● **Exercise requirements**
Rewrite the items below, switching "sidebar" to "side panel" and leaving everything else unchanged.

◆ ◆ ◆ ◆

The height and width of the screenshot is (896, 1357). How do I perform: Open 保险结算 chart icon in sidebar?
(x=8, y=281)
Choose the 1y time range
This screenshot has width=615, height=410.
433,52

◆ ◆ ◆ ◆

● **Exercise solution**
The height and width of the screenshot is (896, 1357). How do I perform: Open 保险结算 chart icon in side panel?
(x=8, y=281)
Choose the 1y time range
This screenshot has width=615, height=410.
433,52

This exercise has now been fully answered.